• **Work item A**
Decide whether each statement below agrees with the Global News passage, answering yes or no and quoting the deciding words of that passage: (i) The cuts will reduce the number of hours of news aired per week. (ii) News and radio depend almost entirely on advertising. (iii) Brent Jolly is president of the Canadian Association of Journalists.
• **Work item B**
Carry on writing the Global News passage after its final sentence.

[Excerpted passage]

That means the biggest change is happening with globalnews.ca and its Toronto team. The news portal will “no longer be supporting lifestyle, entertainment and social media teams,” reads Reeb’s note to staff. “This marks a strategic shift away from the non-news genre toward our core mission of providing breaking news and fact-based journalism. Our focus will emphasize video on our owned-and-operated platforms, rather than social media feeds that have lesser benefit to Global News.”
Reeb pointed out there is plenty of lifestyle content available from other Corus brands like ET Canada, Slice, The Morning Show and their various online presences.
Reeb also pointed to the company’s recent third quarter results and the massive advertising revenue decline to back up the challenges the company faces, “and unlike other areas of business that are supported by more stable subscription and licencing revenues, news and radio are almost 100% dependent on advertising.”
He went on to say how proud he is of the work being done by Global News and referenced how Corus has been demanding sector-specific help from the federal government “to address inequities with foreign internet broadcasters who don’t play by the same rules, and tech giants that redistribute our content without compensation.”
This has been something Corus CEO Doug Murphy has been lobbying government on well before the Covid-19 crisis.
“We are confident the government fully appreciates the severity of these challenges but, to date, no changes have been forthcoming to level the playing field,” added Reeb. “And while advertising revenues have begun to slowly recover, it is simply not sufficient to forestall the necessary changes to ensure our long-term viability.”
Reeb confirmed in the note to staff that these cuts won’t affect the number of hours of news aired per week, saying Global News “will continue to exceed its licence requirements for local news in all of the television markets that we serve, while maintaining a powerful network of journalists covering stories for all platforms.”
“It is gut wrenching to hear about yet another round of mass layoffs in Canadian media,” said Brent Jolly, president of the Canadian Association of Journalists, in a press release. “While we recognize that the Covid-19 pandemic has created global economic instability, it is disheartening to see the jobs of talented journalists repeatedly left on the cutting room floor.”

[/Excerpted passage]
[Source data]

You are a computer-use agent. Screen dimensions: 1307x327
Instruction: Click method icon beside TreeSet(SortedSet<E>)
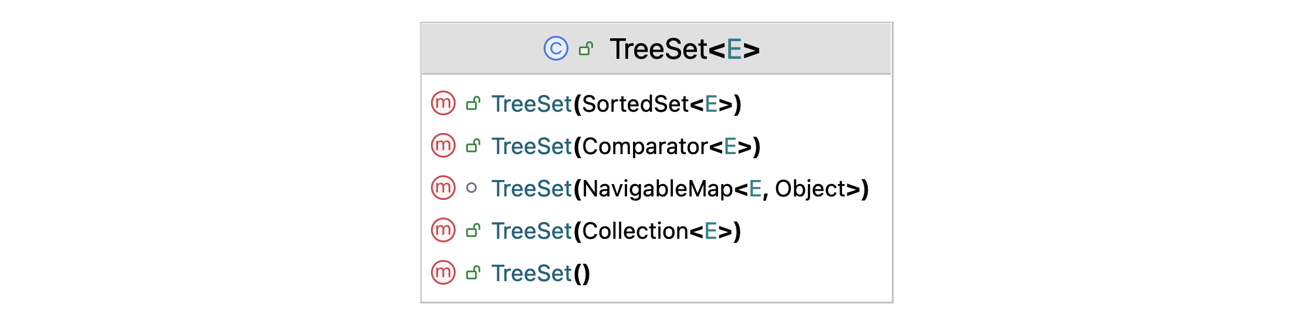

[/Source data]
[Source data]

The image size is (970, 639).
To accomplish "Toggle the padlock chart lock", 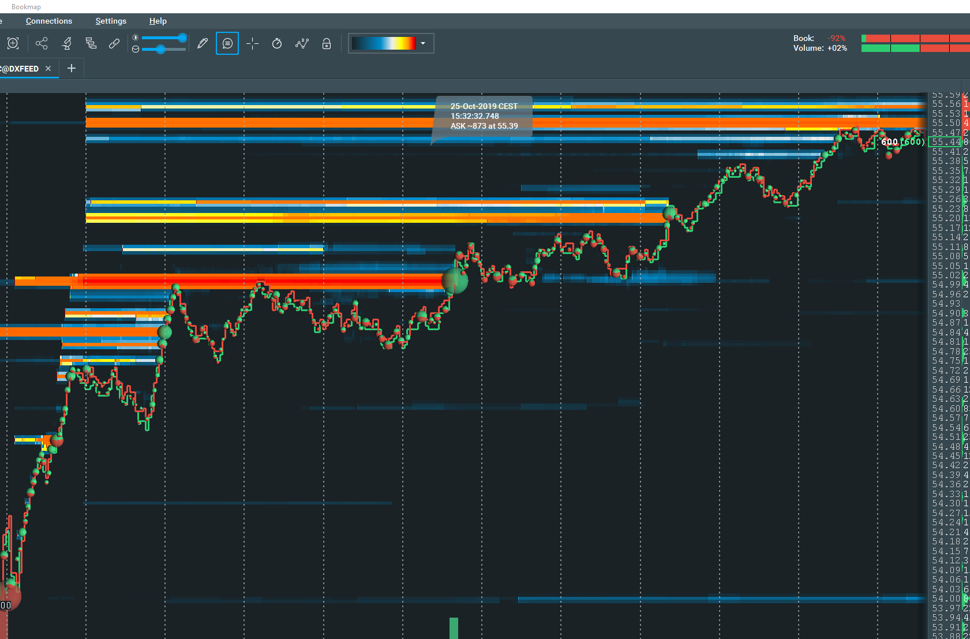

[/Source data]

• **Response area A**
(i) No: "these cuts won’t affect the number of hours of news aired per week"
(ii) Yes: "news and radio are almost 100% dependent on advertising"
(iii) Yes: "Brent Jolly, president of the Canadian Association of Journalists"

• **Response area B**
“Global’s implication that these journalists weren’t producing vital news is simply untrue,” added Jolly. “In journalism, there is no beat better than the other. All provide critical information Canadians need to understand the world around them and hold power, at all levels of society, to account.”
These cuts are only the latest to hit the news industry during the pandemic. By the end of April, 50 outlets had permanently closed, 78 cut staff totaling 2,053 editorial and non-editorial workers who had lost their jobs, said the CAJ release. The latest numbers, which are maintained by the Covid-19 Media Impact Map for Canada, are even more concerning (Ed note: It’s not clear if CAJ has included their original erroneous number in this count because Corus is not included in the map).
According to union Unifor, which represents some Corus employees, these cuts show the need for government action. “Covid-19 caused a massive reduction in recent advertising but the truth is that newsrooms across the country have faced the steady elimination of jobs for years as ad revenue has been permitted to drain out of the country to corporations like Google and Facebook,” said Unifor National president Jerry Dias in a press release. “It’s death by a thousand cuts and without intervention Canadian media is in danger of collapse.”
“We call upon the Canadian government to correct the financial inequities that allow the internet giants to siphon much-needed funds out of the Canadian television business and damage the foundation of our democracy,” added Unifor Media One president Simon Boniface.
On that, Unifor and Corus leadership are on the exact same page.